**Given problem 1**. For each statement below, say whether the passage on New York's Wild Bird Law supports it, answering yes or no and quoting the deciding words of the passage. (a) The regulations ban the importation of wild birds into New York. (b) Importers were given two years to phase out prohibited business practices. (c) The Wild Bird Law was adopted in August 1984.
**Given problem 2**. Carry on the passage on New York's Wild Bird Law, picking up after its last sentence.

New York’s Wild Bird Law was adopted in August 1984. It states:

Except as permitted by rule and regulation of [DEC], no person shall sell live wild birds ... unless such birds were born and raised in captivity.

New York Environmental Conservation Law § 11-1728. The statute was adopted to halt commercial practices which the New York Legislature believed might lead to the extinction or near extinction of many species. The Legislature was concerned that many thousands of wild birds were dying as a result of cruel and careless practices during capture and transport to New York. It was hoped that the statute would remove New York from the market served by the importation of wild birds. See Memorandum in Support of Assembly Bill 11589, included in Bill Jacket to the Bill.

As authorized by statute, DEC developed regulations implementing the Wild Bird Law. The regulations gave importers two years to phase out prohibited business practices and shift into other areas, such as breeding bird species previously imported. The regulations define “sale” broadly, to include the delivery or transfer of a live wild bird for consideration, as well as an offer or solicitation to sell. 6 N.Y.C.R.R. § 174.1(h) (1985). Only sales that occur “within the state of New York” are prohibited. 6 N.Y.C.R.R. § 174.2. The regulations do not ban or limit the importation of wild birds into New York. Nor do they prevent a New York importer from making sales to out-of-state purchasers, so long as those sales are made from an office outside of New York. The regulations do not prohibit the quarantining of birds within the state. Enforcement of the statute is facilitated by regulations requiring that breeders, who sell captive-raised birds in New York, maintain records showing that the birds were raised in captivity, and affix to the birds leg bands which can be put on only at birth. 6 N.Y.C.R.R. §§ 174.7(c) and 174.9.

**Pointing rows for text and elements**.
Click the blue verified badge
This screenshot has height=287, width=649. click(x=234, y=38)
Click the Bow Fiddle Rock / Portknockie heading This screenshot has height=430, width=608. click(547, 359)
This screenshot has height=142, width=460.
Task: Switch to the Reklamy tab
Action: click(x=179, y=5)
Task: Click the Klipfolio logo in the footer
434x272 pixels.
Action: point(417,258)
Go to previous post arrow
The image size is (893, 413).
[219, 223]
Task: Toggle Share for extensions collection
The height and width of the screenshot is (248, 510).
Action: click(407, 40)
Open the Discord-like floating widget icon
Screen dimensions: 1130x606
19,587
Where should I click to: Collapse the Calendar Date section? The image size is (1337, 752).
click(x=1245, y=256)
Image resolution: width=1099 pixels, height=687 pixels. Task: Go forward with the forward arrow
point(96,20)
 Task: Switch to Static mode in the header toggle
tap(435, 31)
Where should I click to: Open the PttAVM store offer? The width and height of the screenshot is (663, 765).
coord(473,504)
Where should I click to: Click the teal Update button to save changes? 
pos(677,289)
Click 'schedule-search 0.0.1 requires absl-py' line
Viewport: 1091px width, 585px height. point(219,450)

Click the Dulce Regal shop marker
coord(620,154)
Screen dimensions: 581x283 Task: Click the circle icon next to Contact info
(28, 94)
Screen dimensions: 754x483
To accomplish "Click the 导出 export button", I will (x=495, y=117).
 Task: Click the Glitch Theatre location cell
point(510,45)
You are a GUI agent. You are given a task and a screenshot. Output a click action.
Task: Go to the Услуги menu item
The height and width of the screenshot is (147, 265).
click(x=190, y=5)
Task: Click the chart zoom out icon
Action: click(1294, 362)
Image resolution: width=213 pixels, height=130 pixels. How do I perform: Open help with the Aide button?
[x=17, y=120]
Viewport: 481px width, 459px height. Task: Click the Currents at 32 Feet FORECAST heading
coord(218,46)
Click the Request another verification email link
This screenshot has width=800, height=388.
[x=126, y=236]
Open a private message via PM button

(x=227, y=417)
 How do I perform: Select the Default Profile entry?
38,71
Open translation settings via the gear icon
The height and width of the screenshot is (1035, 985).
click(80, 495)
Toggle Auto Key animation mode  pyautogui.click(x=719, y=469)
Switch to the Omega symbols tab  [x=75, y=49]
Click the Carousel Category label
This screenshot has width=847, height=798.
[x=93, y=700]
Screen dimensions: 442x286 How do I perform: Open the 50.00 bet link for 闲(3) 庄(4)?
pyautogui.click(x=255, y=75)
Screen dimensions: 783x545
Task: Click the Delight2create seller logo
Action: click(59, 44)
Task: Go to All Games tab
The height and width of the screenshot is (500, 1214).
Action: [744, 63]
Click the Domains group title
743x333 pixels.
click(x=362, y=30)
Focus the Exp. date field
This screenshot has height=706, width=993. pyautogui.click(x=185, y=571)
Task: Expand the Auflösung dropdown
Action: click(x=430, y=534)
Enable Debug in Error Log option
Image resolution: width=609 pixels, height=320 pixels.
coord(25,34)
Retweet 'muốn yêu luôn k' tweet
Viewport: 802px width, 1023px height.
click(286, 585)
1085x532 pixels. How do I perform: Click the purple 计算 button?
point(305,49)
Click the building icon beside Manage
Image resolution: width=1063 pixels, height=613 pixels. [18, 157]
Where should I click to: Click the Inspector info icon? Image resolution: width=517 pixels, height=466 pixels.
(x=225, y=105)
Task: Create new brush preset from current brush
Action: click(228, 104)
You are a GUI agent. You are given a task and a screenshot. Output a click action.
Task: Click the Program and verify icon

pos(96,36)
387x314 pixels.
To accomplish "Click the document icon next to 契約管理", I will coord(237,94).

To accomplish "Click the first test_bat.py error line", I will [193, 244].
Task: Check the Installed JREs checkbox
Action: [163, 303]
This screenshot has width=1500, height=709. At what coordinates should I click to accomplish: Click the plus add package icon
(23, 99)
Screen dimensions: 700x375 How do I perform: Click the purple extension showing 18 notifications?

**Final answer 1**.
(a) No: "The regulations do not ban or limit the importation of wild birds into New York."
(b) Yes: "The regulations gave importers two years to phase out prohibited business practices"
(c) Yes: "New York’s Wild Bird Law was adopted in August 1984."

**Final answer 2**.
Plaintiffs brought suit on October 23, 1986 to challenge the Wild Bird Law. They sought a temporary restraining order and preliminary and permanent injunctions to prevent enforcement of the law. The application for a restraining order was denied by this Court on October 24, 1986. Thereafter, defendant filed this motion to dismiss. The United States Department of Justice and The National Audubon Society filed amicus briefs in support of defendants’ motion. For the reasons stated below, plaintiffs’ motion for preliminary and permanent injunctions is denied and plaintiffs’ complaint is dismissed.

DISCUSSION

I. Preemption

“[W]hen Congress legislates within the scope of its constitutionally granted powers, that legislation may displace state law_” Wardair Canada v. Florida Dep’t of Revenue, — U.S. -, -, 106 S.Ct. 2369, 2372, 91 L.Ed.2d 1, 8 (1986). The Supreme Court has declared that, under the supremacy clause,

state law may be pre-empted in either of two general ways. If Congress evidences an intent to occupy a given field, any state law falling in that field is preempted. ... If Congress has not entirely displaced state regulation over the matter in question, state law is pre-empted to the extent it actually conflicts with federal law, that is, when it is impossible to comply with both state and federal law, ... or where the state law stands as an obstacle to the accomplishment of the full purposes and objectives of Congress.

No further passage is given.